§ TEXT

United States District Court, D. Oregon

July 29, 2014

MONA WILLS, Plaintiff,
v.
CAROLYN W. COLVIN, Acting Commissioner, Social Security Administration, [1] Defendant.

MARTIN R. COHEN Lake Oswego, OR. LINDA S. ZISKIN Ziskin Law Office Las Vegas, Attorneys for Plaintiff.

S. AMANDA MARSHALL United States Attorney

ADRIAN L. BROWN Assistant United States Attorney Portland, OR.

DAVID MORADO Regional Chief Counsel

GERALD J. HILL Special Assistant United States Attorney Social Security Administration Seattle, WA, Attorneys for Defendant.

OPINION AND ORDER

ANNA J. BROWN, District Judge.

This matter comes before the Court on Plaintiff Mona Wills's Motion (#26) for Award of Attorneys' Fees Pursuant to the Equal Access to Justice Act (EAJA), 28 U.S.C. § 2412(d) in the amount of $7, 132.33.

For the following reasons, the Court GRANTS Plaintiff's Motion as modified herein and AWARDS attorneys' fees to Plaintiff in the amount of $7, 132.27.

BACKGROUND

On June 23, 2009, Plaintiff filed an application for Disability Insurance Benefits (DIB) under Title II of the Social Security Act. Plaintiff alleged she was disabled due to fibromyalgia, arthritis, depression, sleep apnea, and "other." Tr. 153. Plaintiff alleged a disability onset date of May 2, 2009. Tr. 153. On December 23, 2010, following a hearing, the ALJ issued a decision in which he found Plaintiff is not disabled and, therefore, is not entitled to benefits. Tr. 33.

On July 9, 2012, Plaintiff filed her Complaint with this Court seeking judicial review of the Commissioner's final decision. Plaintiff argued in her Opening Brief that the ALJ erred (1) at Step Two when he did not find Plaintiff's mental impairments and impairments of fibromyalgia and carpal-tunnel syndrome are severe and (2) when he failed to include all of Plaintiff's limitations in his evaluation of Plaintiff's RFC.

On December 17, 2013, this Court concluded "the ALJ erred when he failed to consider the opinions of Dr. Scharf and Dr. Boyd with respect to Plaintiff's limited ability to persist because the ALJ did not provide legally sufficient reasons supported by substantial evidence in the record for doing so." The Court reversed and remanded this matter for further proceedings. Opin. and Order (#24) at 14, 16.

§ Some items
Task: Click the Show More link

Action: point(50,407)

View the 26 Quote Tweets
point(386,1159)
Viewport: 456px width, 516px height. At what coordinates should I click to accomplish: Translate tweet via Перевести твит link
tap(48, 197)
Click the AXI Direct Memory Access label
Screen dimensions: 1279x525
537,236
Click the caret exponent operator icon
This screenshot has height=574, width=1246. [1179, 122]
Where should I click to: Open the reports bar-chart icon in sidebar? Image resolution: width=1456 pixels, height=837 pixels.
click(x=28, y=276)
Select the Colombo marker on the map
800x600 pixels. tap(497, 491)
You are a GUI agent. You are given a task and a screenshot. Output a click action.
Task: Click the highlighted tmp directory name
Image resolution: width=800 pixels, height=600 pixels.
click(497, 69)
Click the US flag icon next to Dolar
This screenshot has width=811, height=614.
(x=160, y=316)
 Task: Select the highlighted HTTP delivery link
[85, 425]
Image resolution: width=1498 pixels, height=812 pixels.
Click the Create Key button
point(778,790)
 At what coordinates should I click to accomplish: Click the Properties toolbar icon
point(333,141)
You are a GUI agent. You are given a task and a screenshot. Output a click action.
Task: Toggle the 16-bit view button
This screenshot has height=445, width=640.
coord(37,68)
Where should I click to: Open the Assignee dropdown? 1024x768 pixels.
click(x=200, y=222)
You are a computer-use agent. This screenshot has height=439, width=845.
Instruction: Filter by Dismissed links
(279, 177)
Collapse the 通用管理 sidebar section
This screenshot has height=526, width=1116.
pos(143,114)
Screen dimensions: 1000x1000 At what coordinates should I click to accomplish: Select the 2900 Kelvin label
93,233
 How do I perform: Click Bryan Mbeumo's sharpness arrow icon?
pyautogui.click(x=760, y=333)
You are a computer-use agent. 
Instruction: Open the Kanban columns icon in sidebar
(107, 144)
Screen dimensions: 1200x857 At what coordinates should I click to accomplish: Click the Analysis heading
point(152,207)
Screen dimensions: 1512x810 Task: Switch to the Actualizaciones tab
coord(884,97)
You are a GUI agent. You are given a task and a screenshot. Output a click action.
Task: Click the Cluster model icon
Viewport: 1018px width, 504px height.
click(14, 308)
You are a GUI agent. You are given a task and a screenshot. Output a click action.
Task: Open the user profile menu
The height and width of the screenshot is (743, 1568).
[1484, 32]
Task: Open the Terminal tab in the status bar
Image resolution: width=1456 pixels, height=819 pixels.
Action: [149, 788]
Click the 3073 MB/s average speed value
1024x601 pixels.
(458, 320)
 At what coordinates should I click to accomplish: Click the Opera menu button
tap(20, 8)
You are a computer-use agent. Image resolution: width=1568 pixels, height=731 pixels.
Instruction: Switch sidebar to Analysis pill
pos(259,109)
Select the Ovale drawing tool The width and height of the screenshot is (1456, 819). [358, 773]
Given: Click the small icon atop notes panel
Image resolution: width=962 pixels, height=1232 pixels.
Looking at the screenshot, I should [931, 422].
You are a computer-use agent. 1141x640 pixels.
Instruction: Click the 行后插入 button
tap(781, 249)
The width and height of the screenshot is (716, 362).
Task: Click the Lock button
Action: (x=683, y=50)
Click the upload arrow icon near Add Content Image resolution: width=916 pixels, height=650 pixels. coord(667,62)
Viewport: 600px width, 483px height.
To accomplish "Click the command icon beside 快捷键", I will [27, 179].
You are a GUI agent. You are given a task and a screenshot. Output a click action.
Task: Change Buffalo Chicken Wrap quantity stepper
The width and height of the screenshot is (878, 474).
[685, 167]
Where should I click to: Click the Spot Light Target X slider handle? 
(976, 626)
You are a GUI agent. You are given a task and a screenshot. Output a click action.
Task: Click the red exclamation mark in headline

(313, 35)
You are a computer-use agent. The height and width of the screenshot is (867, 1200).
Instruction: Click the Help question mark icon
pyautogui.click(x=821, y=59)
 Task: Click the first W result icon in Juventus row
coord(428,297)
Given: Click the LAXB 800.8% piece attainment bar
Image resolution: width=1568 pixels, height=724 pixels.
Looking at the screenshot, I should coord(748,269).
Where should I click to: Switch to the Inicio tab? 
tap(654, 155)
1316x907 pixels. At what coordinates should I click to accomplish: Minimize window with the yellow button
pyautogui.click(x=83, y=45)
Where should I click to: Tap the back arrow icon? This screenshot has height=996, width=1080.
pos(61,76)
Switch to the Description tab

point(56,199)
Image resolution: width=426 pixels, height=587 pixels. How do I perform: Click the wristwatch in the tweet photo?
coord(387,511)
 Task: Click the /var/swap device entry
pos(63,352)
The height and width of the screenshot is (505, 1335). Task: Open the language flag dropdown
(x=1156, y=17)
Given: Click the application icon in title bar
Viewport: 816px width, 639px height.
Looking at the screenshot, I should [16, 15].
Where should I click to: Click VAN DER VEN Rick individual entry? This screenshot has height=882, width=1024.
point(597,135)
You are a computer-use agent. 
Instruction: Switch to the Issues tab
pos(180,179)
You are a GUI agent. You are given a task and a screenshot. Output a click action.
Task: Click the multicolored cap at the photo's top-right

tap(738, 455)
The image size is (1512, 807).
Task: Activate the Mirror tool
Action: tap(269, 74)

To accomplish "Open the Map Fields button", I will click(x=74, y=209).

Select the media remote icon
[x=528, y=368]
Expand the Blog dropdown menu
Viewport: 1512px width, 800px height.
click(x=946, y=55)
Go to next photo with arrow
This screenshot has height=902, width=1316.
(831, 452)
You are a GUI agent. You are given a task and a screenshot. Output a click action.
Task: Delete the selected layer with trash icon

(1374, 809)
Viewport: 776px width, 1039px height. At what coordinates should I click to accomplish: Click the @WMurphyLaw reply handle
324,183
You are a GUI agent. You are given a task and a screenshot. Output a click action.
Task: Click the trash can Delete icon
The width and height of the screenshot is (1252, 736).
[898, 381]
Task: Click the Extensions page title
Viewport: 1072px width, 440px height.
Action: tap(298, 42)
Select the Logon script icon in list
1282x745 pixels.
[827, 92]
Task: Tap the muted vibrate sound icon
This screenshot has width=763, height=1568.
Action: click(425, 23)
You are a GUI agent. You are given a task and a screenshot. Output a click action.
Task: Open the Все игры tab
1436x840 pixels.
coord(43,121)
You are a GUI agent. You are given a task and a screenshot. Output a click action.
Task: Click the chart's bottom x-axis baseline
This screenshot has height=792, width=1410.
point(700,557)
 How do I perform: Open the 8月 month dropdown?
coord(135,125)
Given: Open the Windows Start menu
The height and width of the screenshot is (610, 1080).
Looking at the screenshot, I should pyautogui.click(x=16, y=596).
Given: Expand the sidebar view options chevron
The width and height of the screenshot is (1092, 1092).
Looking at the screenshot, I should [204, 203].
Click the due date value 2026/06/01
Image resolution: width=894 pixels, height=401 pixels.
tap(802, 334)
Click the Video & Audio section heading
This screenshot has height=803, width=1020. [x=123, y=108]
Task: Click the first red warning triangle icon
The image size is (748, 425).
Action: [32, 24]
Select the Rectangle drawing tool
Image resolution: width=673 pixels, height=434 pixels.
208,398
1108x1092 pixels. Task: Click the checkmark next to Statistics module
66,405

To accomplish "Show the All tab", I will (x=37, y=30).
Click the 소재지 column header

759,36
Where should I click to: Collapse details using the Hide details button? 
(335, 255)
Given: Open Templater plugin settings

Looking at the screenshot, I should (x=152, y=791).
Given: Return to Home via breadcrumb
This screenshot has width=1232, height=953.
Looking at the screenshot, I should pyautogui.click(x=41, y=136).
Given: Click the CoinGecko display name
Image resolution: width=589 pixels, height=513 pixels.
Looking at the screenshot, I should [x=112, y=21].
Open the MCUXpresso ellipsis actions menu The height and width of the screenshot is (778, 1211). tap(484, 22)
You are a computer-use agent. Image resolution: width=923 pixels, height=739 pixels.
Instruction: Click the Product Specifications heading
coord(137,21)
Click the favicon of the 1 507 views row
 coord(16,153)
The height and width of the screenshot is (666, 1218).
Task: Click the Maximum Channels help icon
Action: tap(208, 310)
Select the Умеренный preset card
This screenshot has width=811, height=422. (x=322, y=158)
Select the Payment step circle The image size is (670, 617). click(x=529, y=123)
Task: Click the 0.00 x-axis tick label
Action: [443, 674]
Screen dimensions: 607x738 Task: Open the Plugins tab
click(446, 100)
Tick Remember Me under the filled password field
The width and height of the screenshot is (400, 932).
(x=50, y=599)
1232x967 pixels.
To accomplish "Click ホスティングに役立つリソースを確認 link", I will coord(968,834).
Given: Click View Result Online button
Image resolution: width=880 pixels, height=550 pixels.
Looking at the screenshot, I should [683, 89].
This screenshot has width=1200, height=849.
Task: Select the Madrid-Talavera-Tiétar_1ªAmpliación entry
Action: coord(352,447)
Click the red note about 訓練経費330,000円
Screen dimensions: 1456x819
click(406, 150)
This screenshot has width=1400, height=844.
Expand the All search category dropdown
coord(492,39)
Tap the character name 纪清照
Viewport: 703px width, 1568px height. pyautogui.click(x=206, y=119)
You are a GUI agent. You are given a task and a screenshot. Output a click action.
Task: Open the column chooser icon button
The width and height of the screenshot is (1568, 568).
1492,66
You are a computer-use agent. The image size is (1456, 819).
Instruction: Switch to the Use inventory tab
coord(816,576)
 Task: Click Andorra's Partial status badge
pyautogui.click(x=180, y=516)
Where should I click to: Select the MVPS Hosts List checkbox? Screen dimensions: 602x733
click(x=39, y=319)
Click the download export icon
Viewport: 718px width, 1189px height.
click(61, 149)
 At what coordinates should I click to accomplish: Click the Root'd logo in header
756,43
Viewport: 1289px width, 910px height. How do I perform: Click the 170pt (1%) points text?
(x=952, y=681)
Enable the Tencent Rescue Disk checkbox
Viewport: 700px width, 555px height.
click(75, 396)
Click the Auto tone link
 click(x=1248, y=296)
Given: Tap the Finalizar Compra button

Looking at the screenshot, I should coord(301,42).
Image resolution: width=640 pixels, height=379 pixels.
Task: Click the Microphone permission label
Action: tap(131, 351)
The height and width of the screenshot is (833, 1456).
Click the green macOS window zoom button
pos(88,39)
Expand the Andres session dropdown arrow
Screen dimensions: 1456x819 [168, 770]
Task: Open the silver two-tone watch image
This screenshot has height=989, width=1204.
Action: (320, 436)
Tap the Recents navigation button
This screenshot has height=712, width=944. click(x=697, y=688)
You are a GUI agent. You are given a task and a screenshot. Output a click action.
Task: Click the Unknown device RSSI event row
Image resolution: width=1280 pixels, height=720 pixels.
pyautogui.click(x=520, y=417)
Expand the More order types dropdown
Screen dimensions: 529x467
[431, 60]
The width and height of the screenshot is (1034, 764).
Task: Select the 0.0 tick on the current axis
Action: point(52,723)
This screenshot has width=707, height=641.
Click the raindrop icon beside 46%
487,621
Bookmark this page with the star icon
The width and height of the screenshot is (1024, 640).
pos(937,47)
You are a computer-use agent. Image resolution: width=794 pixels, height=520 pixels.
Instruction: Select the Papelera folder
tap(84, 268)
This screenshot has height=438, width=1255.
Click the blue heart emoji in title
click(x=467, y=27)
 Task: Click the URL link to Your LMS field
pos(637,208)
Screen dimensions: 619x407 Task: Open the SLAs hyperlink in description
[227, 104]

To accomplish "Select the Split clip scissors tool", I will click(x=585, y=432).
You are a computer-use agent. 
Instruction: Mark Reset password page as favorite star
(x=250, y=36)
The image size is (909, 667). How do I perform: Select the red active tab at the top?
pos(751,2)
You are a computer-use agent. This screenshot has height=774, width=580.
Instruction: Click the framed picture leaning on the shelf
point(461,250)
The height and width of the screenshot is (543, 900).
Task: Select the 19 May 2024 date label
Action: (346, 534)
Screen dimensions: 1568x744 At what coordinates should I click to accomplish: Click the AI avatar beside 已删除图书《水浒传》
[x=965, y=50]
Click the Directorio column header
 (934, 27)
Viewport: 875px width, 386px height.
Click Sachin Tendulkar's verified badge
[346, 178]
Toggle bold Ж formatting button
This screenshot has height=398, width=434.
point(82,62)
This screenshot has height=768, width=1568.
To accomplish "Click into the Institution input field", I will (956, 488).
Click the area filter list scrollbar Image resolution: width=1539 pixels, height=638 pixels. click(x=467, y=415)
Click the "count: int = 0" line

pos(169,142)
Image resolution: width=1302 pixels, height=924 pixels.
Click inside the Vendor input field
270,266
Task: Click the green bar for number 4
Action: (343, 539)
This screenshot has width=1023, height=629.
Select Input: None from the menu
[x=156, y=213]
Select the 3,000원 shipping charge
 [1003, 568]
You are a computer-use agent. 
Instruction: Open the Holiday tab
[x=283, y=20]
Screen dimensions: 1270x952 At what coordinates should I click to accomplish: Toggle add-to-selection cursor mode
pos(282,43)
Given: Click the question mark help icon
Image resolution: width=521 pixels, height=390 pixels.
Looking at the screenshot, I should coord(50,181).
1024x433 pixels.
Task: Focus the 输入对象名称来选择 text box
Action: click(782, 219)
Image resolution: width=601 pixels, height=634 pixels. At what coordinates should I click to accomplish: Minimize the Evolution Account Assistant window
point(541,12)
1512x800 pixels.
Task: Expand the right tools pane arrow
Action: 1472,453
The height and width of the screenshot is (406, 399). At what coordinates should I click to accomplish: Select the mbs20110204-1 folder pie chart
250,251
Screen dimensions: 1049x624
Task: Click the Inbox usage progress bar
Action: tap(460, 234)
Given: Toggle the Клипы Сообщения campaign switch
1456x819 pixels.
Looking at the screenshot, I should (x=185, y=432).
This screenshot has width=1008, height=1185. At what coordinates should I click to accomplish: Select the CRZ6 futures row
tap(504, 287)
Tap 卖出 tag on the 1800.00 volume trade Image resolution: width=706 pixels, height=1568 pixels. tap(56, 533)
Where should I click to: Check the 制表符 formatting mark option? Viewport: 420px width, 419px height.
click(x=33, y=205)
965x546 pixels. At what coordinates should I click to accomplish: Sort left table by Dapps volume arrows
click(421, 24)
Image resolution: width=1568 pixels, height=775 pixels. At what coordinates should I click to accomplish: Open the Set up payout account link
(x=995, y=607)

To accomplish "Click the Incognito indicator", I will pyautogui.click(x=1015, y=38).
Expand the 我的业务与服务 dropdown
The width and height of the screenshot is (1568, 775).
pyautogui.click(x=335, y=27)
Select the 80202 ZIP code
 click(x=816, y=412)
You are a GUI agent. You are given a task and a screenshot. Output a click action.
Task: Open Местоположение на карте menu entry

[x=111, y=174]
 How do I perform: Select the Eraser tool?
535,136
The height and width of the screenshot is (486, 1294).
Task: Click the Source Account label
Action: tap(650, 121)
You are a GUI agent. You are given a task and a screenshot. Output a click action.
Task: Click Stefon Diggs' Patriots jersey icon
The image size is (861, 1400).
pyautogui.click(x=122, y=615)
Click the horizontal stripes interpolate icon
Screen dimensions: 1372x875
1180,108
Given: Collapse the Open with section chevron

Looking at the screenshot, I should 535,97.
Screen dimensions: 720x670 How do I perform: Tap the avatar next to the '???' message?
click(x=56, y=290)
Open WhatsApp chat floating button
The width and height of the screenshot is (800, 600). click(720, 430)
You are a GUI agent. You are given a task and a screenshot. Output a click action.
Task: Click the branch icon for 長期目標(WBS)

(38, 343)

§ TO BE DONE
Continue the fee award opinion from the point where it stops.

§ RESULT OF THE EXERCISE
Plaintiff, as the prevailing party, subsequently filed her Motion (#26) for Attorneys' Fees under the EAJA in the amount of $7, 132.27, [2] which includes fees for time spent preparing Plaintiff's EAJA application. The Commissioner opposes an award of fees on the ground that her litigation position was substantially justified. The Commissioner further contends even if the Court awards attorneys' fees to Plaintiff, the amount Plaintiff seeks is unreasonable and should be reduced.

STANDARDS

Under the Equal Access to Justice Act (EAJA), 28 U.S.C. § 2412(d)(1)(A), the court may award attorneys' fees and costs to a plaintiff's attorney in an action against the United States or any agency or official of the United States if (1) the plaintiff is the prevailing party, (2) the government has not met its burden to show that its positions during the case were substantially justified or that special circumstances make such an award unjust, and (3) the requested attorneys' fees and costs are reasonable. U.S. v. Milner, 583 F.3d 1174, 1196 (9th Cir. 2009).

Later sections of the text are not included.